The Cash Flow Quadrant

Lessons from the Cash Flow Quadrant by Robert Kiyosaki

          In life, there are four (4) types of income earners placed in quadrants .E for employees; S for small businesses or self-employed people; B for bigger businesses; I for investors.  Attached to these quadrants are ways these people pursue a livelihood.

          95% of the people fall in the E and S quadrants provoking me to be sympathetic and want to change their predicament through one per cent club. 5 % are in B and I.

          I was inspired to occupy B and or I quadrants because they give me more financial freedom than E and S quadrants.

          And to stay in B quadrant, where the focus is to create systems that work in one’s absence, these traits are required:

          Effective communication skills

          Effective leadership skills

          Emotional Intelligence

          Financial literacy (on how to keep shares

Financial literacy (on how to keep shares, Intellectual Property, bonds… as assets rather than money in a bank)

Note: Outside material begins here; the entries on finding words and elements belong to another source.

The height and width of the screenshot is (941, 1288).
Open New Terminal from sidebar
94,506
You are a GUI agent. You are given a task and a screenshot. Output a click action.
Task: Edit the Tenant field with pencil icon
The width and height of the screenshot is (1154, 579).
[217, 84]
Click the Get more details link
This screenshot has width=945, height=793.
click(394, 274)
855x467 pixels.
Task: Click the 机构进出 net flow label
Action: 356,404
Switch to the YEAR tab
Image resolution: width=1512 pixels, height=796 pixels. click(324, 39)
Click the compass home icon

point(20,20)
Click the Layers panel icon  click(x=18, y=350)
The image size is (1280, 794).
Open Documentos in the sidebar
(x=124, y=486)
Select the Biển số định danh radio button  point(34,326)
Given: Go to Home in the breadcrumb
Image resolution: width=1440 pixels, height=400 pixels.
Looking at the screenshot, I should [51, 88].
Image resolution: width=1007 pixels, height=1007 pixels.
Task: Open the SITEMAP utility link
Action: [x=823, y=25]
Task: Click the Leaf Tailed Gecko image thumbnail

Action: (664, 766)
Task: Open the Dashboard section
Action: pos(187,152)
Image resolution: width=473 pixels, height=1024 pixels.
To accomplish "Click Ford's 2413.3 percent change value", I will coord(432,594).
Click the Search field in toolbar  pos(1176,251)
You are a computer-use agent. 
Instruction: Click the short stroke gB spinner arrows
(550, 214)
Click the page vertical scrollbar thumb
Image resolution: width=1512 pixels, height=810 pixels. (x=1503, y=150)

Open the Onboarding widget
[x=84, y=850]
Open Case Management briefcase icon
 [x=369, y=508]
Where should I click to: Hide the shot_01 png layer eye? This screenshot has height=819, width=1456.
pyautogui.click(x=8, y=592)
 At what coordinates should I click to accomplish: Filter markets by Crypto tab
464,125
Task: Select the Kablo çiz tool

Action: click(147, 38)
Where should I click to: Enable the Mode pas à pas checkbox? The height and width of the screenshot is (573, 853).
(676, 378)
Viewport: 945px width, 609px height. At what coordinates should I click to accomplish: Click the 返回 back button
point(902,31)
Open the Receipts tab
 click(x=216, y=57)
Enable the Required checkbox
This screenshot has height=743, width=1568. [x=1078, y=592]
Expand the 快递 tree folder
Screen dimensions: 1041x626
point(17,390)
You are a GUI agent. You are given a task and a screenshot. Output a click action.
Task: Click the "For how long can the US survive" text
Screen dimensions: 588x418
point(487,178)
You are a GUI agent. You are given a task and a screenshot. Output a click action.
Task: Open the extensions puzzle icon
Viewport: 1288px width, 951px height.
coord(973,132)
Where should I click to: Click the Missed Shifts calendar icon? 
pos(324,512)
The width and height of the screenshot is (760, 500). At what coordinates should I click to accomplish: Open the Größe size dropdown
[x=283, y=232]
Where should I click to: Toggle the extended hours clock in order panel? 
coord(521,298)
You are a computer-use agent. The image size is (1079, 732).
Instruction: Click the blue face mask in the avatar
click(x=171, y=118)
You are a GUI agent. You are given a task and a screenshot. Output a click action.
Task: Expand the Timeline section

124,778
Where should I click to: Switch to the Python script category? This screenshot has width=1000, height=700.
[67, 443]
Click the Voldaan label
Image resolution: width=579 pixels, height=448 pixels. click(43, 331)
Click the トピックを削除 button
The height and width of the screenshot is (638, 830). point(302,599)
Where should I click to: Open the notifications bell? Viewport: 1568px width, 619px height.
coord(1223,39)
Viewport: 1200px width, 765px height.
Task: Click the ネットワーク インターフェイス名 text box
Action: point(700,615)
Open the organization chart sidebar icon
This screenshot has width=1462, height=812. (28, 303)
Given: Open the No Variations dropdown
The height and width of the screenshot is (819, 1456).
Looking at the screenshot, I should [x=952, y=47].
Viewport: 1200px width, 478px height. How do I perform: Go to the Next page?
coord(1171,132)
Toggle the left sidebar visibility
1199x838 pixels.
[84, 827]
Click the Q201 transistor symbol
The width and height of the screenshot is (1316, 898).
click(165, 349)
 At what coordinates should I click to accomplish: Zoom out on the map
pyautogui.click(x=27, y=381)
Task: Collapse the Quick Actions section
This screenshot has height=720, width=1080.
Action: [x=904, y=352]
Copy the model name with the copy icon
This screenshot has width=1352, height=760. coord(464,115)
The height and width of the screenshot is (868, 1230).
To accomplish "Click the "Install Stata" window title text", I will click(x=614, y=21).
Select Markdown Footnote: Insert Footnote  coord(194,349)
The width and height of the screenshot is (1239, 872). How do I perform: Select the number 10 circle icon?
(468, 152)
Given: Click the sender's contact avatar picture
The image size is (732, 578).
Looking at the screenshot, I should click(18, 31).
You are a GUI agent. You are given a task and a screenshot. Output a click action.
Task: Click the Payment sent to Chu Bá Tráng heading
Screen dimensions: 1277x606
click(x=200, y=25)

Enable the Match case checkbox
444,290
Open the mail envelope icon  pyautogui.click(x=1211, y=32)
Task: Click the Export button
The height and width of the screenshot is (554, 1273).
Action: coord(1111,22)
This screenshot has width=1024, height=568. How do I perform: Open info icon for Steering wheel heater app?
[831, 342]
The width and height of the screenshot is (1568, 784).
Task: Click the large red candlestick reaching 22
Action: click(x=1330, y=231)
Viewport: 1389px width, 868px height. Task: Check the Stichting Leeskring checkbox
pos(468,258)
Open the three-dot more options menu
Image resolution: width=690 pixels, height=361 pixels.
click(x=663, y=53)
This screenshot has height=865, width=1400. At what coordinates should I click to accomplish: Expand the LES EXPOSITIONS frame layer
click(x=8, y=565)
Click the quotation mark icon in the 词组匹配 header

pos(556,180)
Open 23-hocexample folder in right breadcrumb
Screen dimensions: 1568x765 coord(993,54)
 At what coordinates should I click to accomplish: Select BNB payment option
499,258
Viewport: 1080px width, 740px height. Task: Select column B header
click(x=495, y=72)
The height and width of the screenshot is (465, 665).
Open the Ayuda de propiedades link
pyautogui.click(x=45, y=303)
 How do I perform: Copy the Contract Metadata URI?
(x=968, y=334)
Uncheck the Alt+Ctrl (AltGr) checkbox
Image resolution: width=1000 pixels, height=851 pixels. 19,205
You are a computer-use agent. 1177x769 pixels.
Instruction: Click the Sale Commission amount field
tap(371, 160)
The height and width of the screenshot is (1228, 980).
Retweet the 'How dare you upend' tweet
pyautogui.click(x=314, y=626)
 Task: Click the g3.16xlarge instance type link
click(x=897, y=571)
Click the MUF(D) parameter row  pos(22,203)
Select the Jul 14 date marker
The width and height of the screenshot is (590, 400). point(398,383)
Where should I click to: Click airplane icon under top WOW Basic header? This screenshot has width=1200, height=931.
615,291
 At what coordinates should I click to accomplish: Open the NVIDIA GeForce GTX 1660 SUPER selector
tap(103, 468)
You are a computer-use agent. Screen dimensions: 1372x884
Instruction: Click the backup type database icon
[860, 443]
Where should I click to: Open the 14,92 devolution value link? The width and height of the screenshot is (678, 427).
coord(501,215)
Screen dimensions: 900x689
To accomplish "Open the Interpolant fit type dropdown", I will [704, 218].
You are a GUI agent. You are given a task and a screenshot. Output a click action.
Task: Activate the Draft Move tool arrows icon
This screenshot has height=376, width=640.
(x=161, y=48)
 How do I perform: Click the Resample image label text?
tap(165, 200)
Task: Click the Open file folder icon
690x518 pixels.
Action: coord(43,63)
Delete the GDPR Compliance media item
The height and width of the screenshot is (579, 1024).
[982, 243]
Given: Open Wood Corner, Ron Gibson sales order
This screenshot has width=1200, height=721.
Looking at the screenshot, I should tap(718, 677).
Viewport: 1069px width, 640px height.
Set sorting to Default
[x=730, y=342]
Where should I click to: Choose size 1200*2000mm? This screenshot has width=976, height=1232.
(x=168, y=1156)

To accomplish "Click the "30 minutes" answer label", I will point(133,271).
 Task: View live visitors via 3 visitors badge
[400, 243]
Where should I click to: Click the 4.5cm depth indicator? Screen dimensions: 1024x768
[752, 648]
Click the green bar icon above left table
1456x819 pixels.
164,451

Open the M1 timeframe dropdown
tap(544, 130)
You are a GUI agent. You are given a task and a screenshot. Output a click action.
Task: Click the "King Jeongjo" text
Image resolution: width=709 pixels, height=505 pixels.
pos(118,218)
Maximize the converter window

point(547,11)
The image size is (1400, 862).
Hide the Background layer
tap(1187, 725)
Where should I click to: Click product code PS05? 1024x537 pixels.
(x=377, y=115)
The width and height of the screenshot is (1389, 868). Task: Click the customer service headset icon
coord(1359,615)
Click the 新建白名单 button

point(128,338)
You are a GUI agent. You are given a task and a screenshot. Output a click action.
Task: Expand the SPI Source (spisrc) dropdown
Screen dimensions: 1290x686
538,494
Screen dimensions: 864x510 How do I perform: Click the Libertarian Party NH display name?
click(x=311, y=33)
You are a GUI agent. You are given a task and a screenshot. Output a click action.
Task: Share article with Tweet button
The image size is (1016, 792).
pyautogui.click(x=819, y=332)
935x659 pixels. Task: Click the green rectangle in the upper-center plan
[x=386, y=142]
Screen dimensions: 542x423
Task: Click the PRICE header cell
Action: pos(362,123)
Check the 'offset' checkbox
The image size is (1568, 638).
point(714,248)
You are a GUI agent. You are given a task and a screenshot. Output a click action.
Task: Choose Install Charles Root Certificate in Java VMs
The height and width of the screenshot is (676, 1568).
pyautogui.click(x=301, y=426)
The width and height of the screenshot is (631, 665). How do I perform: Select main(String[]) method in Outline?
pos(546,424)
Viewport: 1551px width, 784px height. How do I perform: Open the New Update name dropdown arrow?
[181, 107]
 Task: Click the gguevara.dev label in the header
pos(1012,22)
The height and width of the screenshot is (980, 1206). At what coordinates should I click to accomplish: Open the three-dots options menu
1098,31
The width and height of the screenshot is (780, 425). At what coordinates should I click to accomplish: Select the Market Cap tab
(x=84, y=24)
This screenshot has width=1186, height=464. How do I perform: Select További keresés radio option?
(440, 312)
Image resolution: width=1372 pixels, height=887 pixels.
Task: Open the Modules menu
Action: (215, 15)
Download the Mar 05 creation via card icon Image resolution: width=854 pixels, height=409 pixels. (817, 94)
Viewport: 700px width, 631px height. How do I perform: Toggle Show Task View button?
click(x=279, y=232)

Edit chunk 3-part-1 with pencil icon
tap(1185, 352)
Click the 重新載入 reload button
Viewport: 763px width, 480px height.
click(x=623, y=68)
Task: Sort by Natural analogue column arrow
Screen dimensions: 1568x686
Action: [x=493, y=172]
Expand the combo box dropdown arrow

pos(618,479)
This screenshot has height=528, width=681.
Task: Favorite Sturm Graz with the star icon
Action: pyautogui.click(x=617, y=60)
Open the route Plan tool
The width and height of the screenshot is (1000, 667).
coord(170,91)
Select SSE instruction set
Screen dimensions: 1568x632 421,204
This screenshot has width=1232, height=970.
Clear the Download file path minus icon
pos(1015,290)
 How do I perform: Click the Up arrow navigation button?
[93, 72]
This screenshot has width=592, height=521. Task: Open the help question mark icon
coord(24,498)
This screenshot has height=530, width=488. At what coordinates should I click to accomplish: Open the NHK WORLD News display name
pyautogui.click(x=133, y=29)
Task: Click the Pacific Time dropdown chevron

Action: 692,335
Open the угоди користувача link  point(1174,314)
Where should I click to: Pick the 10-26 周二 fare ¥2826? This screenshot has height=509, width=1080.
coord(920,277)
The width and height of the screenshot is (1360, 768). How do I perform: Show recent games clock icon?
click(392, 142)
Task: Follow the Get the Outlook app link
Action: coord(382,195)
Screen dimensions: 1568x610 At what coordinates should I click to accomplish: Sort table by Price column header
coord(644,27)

          Learn to invest and make money work for you whilst you enjoy life. Get passive income from shares and bonds.

          The Employee quadrant taught me that I ought to study hard and not to stick to a job, in the name of    job security. Pay checks, experience, promotion, overtime, and your boss do not make one rich. There will always be limited time. Personal ego should not get into you so as to forego side hustles. Take risks too and move out to escape the trap of slavery.

          S for Self-Employed: The income earners use their small businesses to employ themselves and with the growth of their business, their involvement also increases. This increases risks too. Theirs need to increase financial education to mitigate against risks. These people have limited time for leisure and financial freedom.